**WHAT THIS TASK INVOLVES:** Extract every line below that contains the word "agent".

— begin SUPPLIED DATA —

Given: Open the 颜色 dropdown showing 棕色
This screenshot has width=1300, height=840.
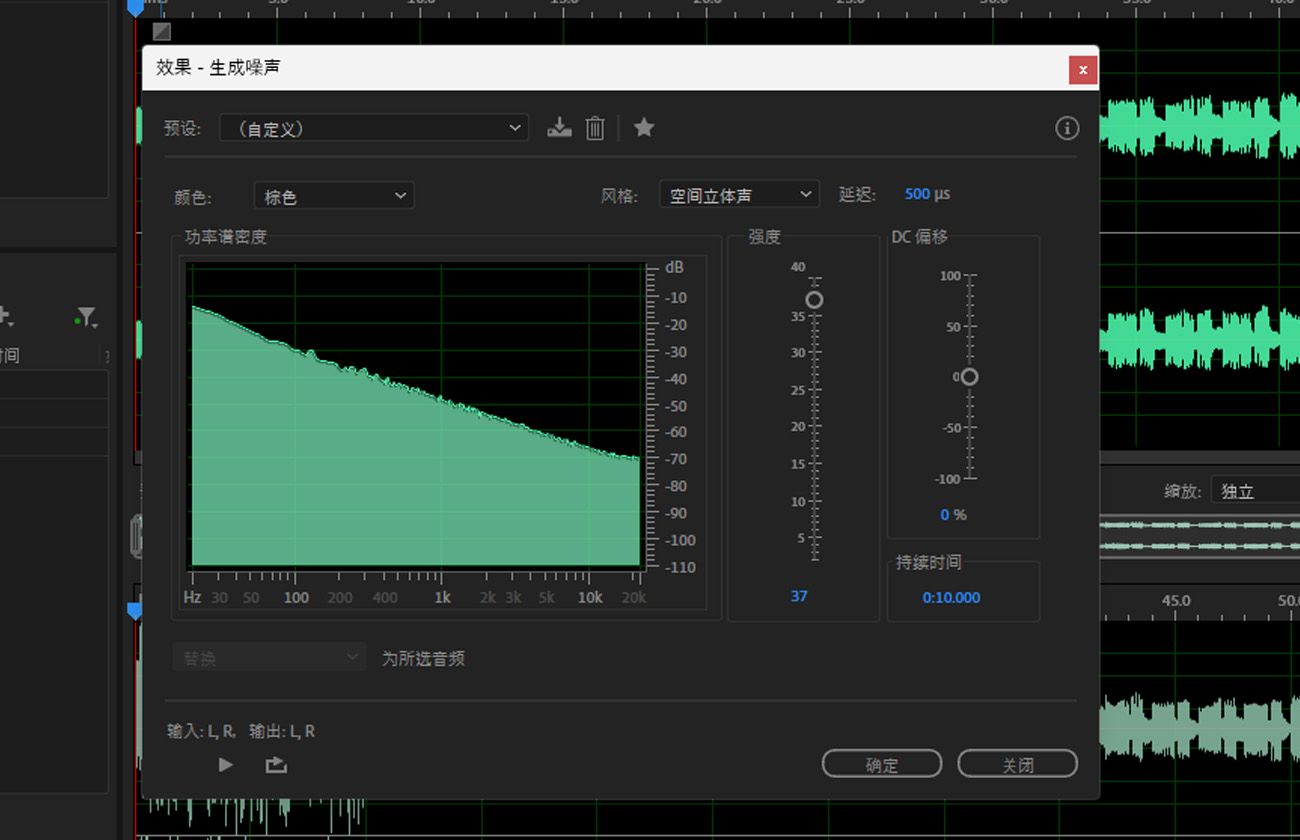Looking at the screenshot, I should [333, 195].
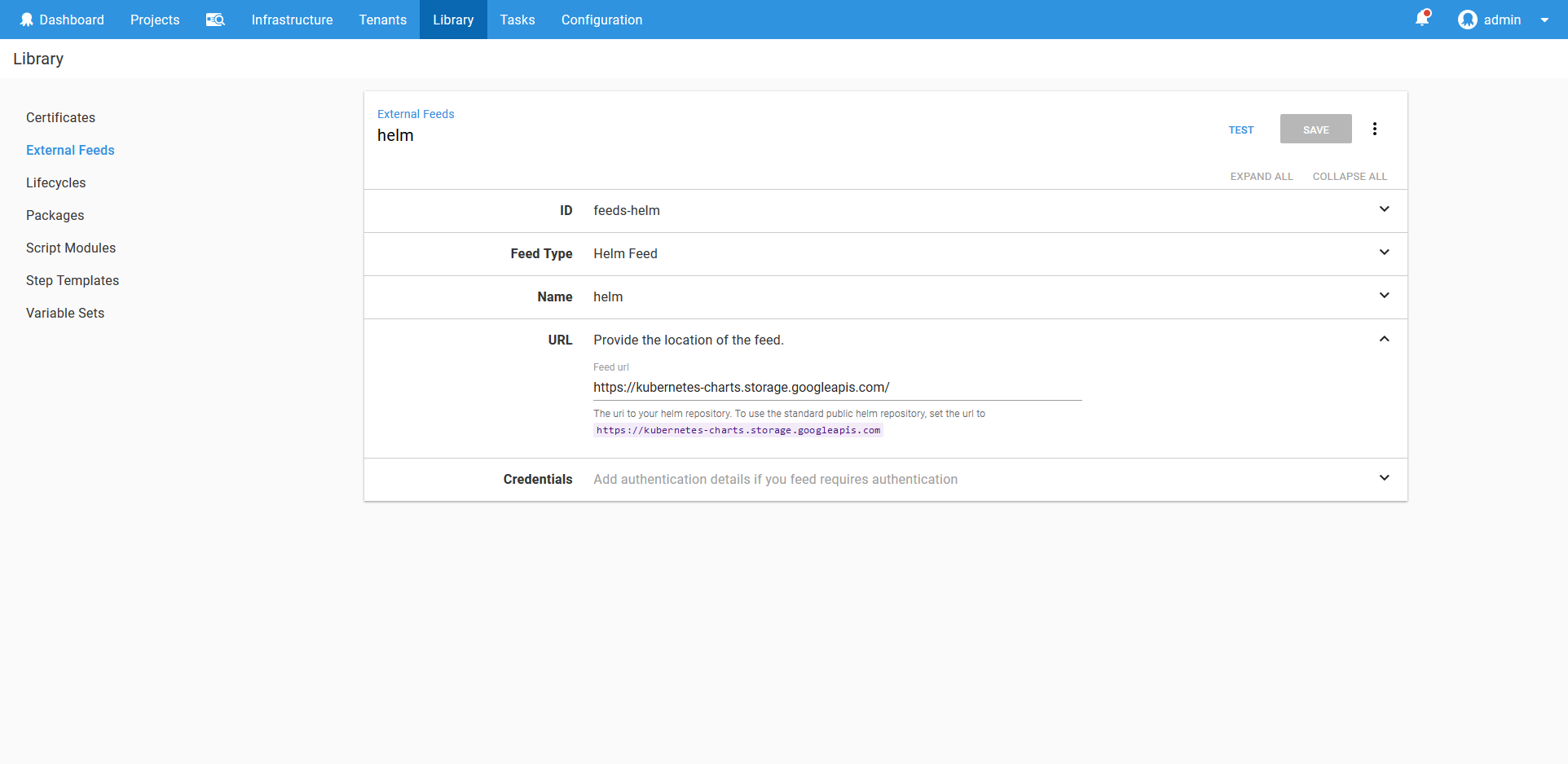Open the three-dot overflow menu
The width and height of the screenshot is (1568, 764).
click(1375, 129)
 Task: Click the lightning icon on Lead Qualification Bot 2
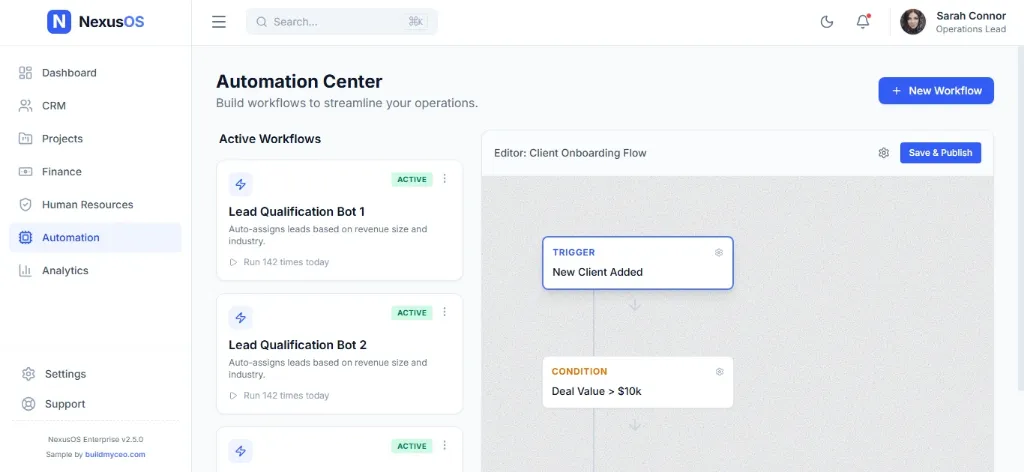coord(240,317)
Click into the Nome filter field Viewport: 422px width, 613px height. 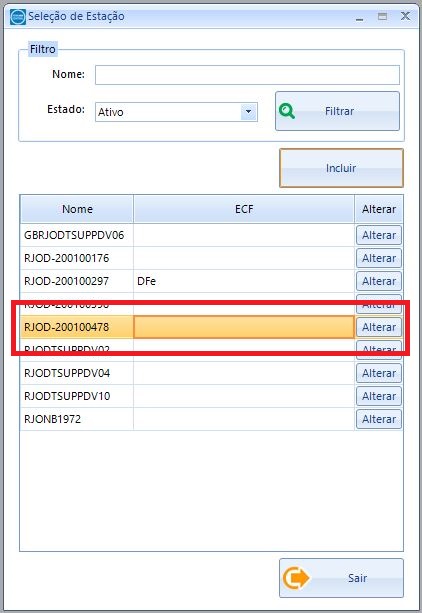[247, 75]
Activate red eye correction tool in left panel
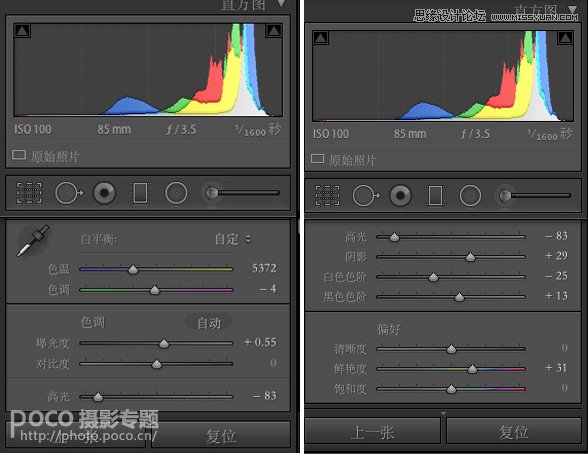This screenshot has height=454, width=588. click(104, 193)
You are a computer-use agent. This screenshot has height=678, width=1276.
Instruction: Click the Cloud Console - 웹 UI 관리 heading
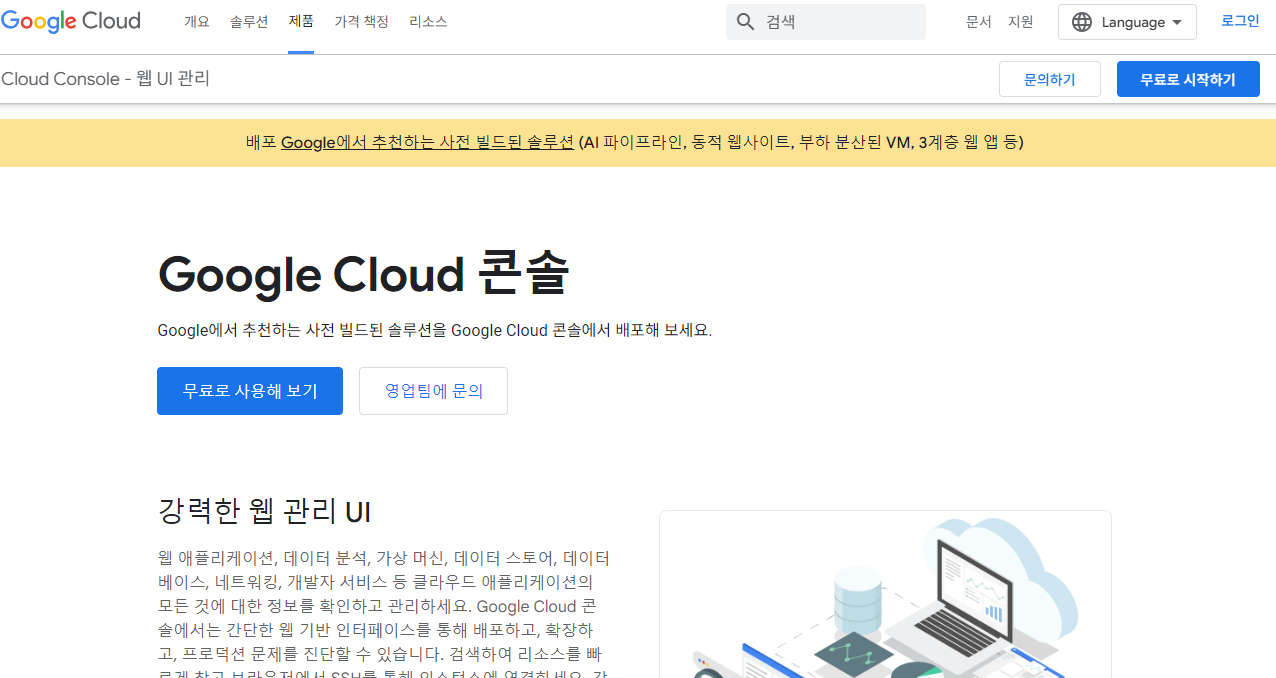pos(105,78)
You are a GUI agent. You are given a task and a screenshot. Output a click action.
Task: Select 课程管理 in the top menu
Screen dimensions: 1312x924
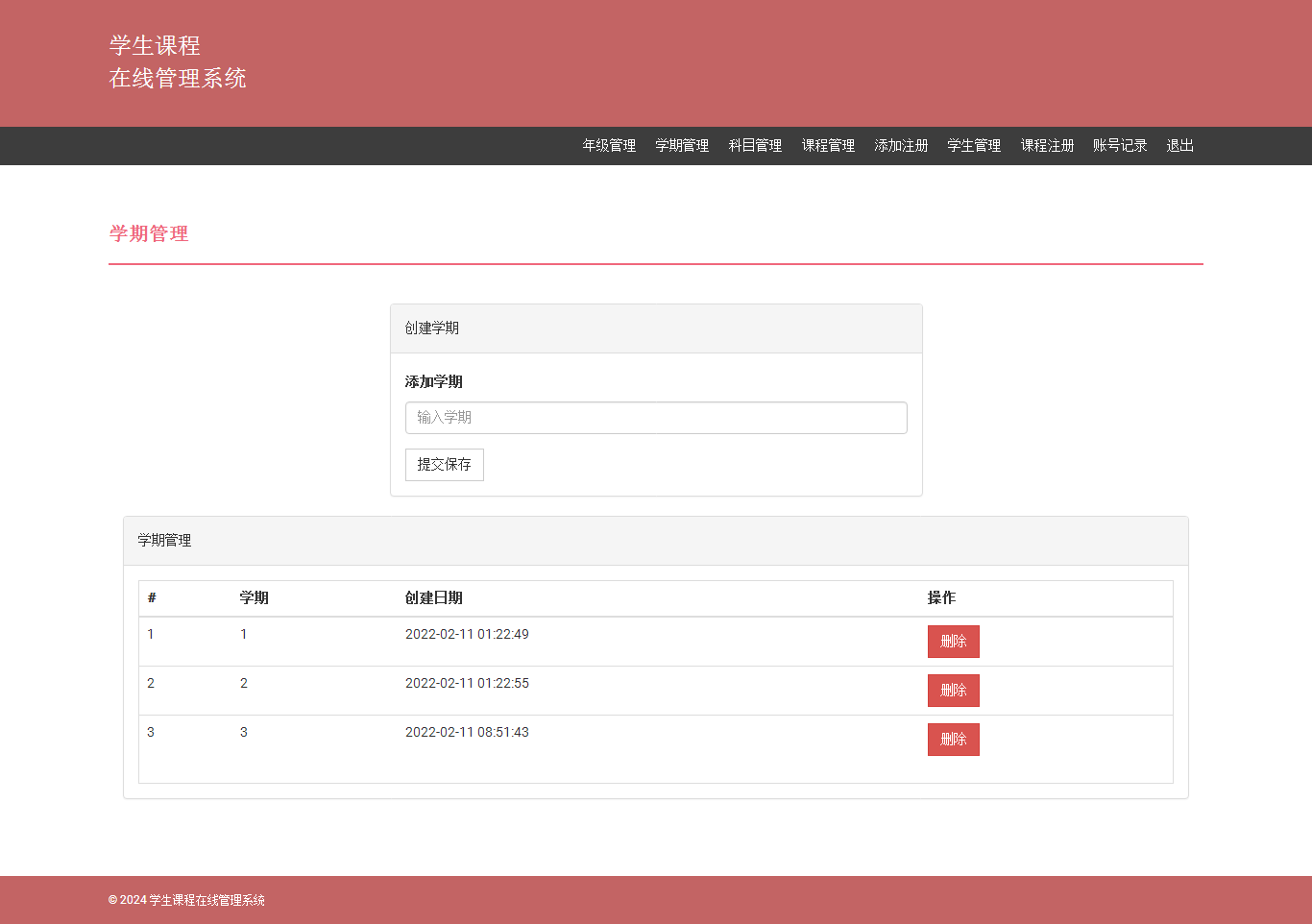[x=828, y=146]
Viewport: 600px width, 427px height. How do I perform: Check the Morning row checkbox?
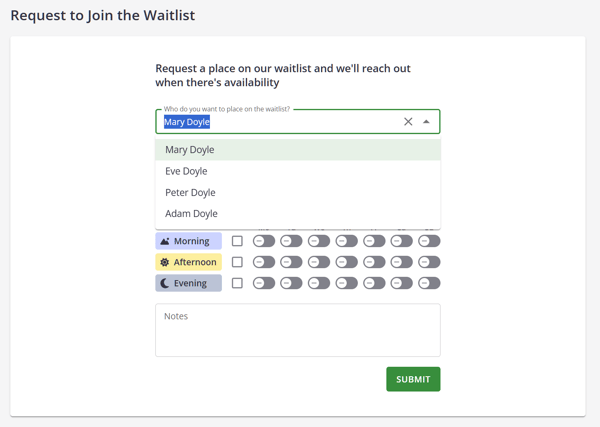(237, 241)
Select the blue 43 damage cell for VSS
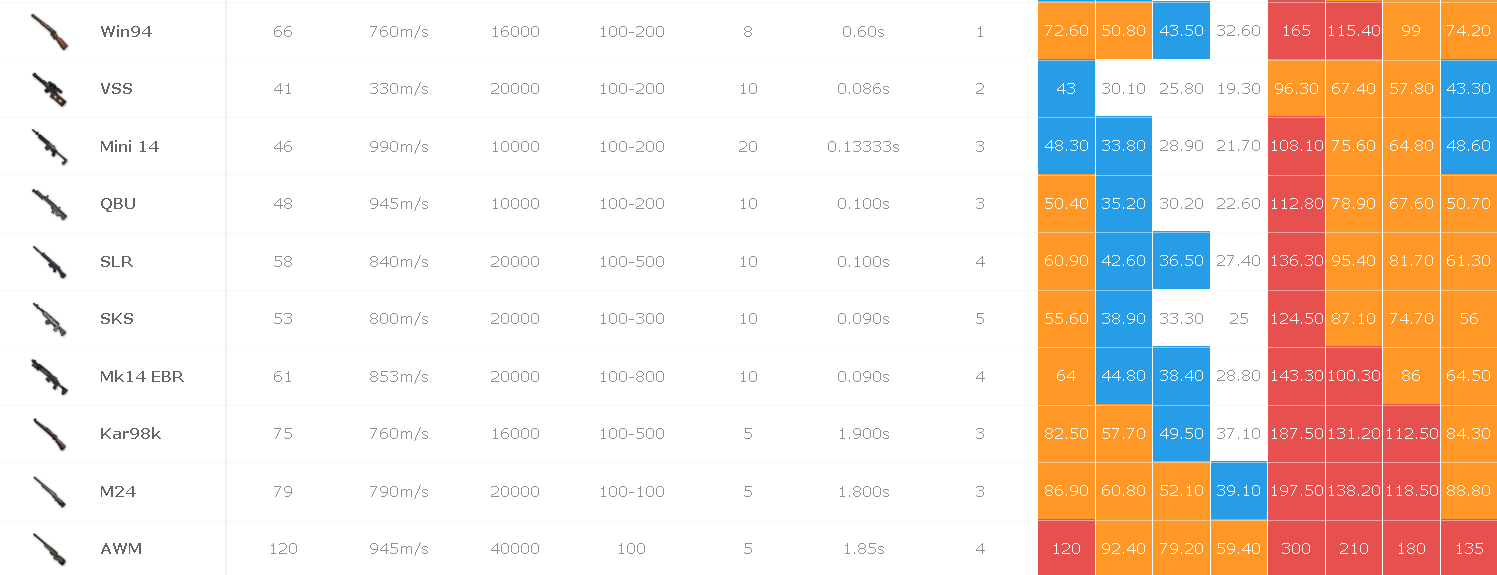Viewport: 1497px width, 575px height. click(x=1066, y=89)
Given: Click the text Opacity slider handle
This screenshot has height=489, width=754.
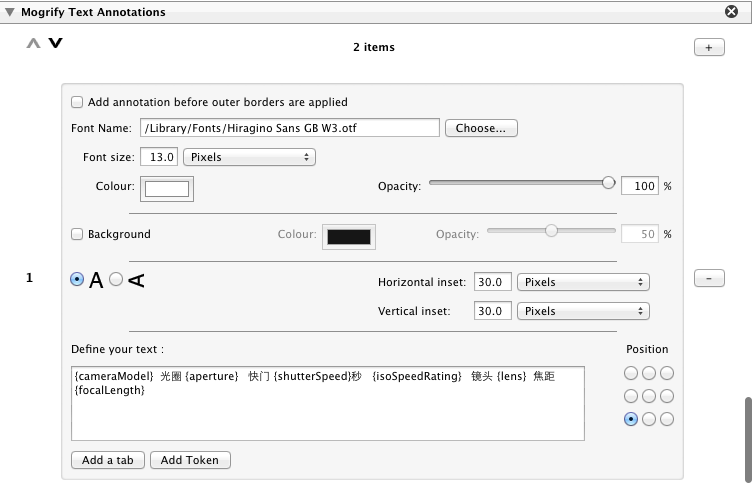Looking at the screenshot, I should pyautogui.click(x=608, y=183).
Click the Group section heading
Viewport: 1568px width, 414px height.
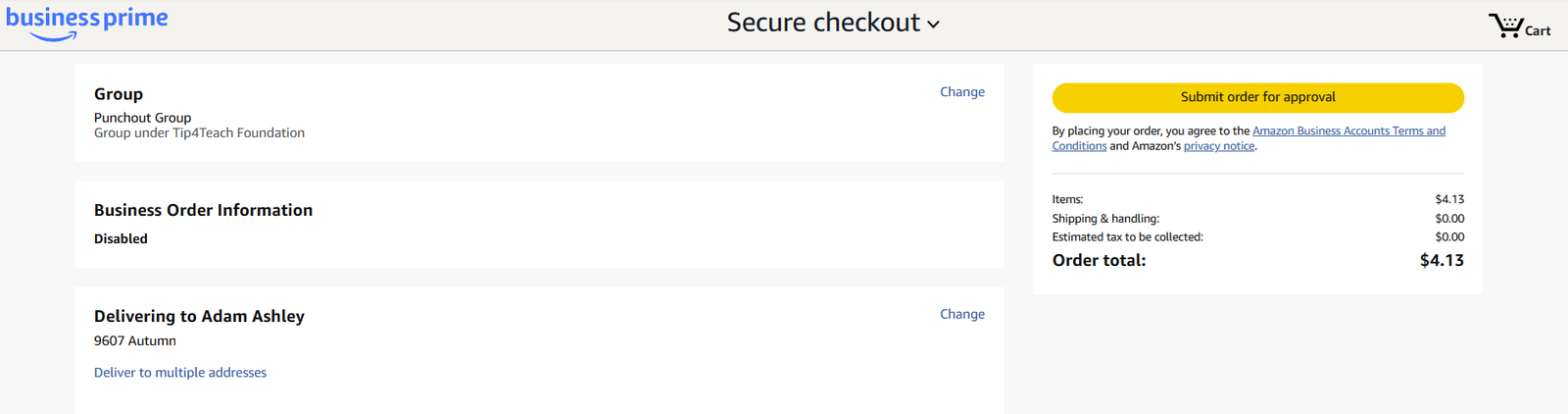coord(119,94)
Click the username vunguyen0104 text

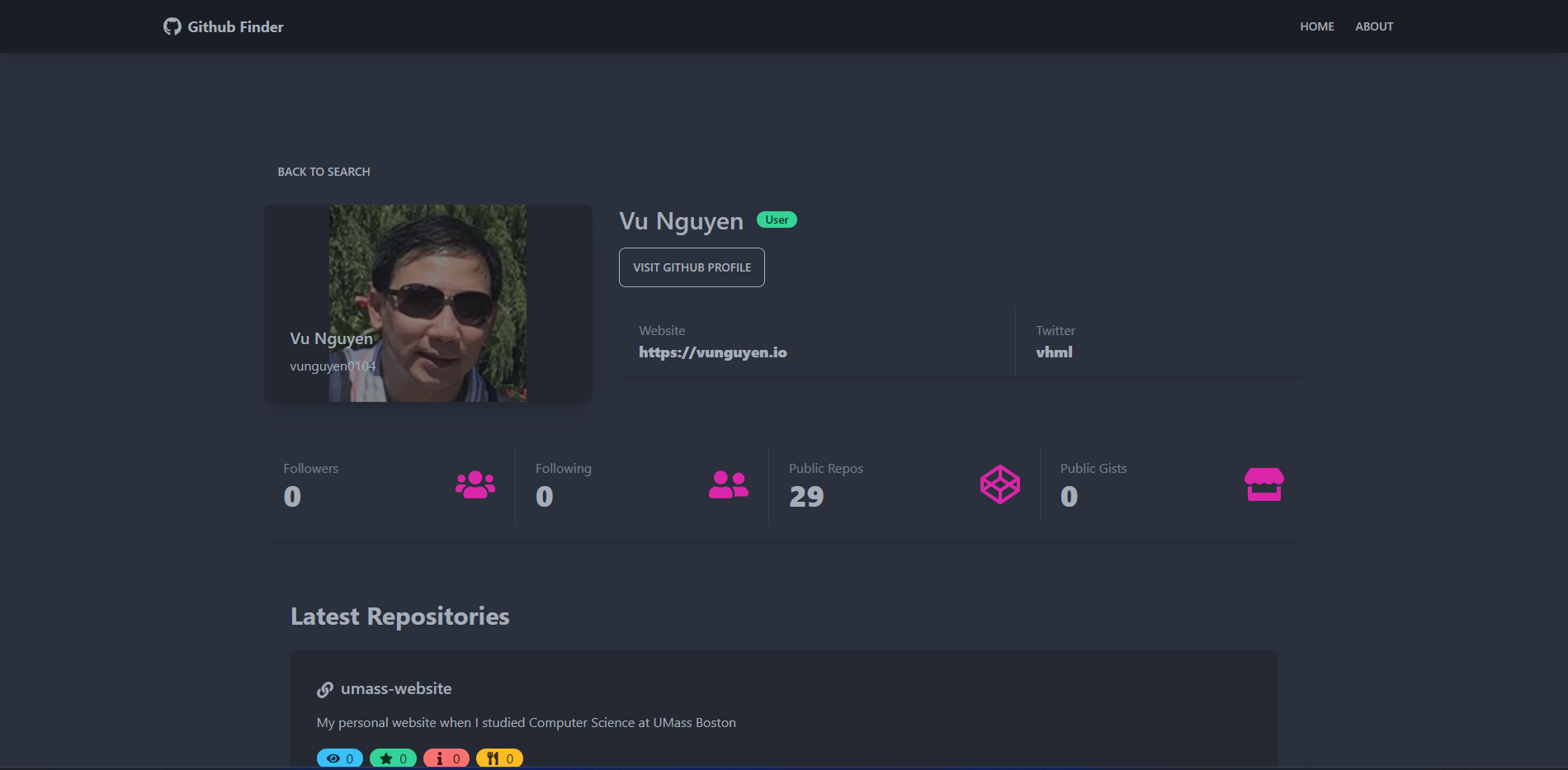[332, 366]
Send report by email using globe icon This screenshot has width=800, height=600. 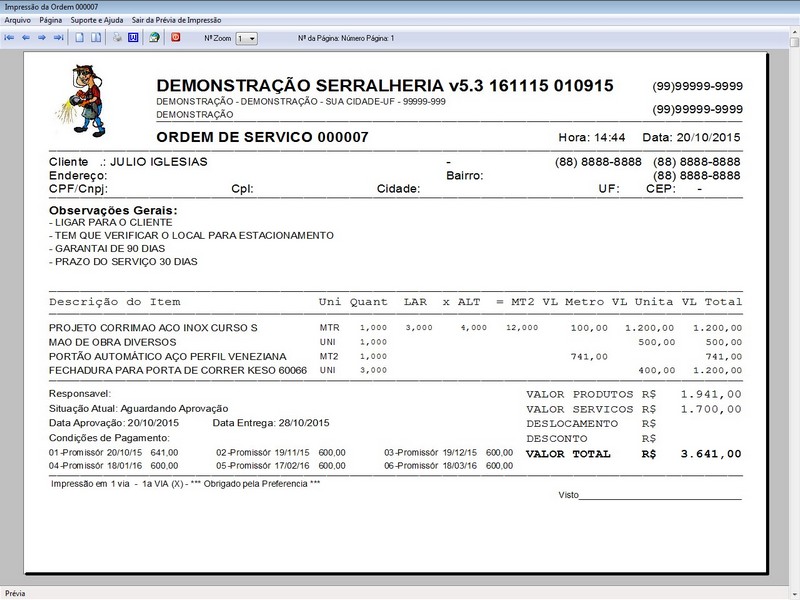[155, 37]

— end SUPPLIED DATA —

**TASK RESPONSE:**
You are a computer-use agent. This screenshot has height=678, width=1276.
You are a GUI agent. You are given a task and a screenshot. Output a click action.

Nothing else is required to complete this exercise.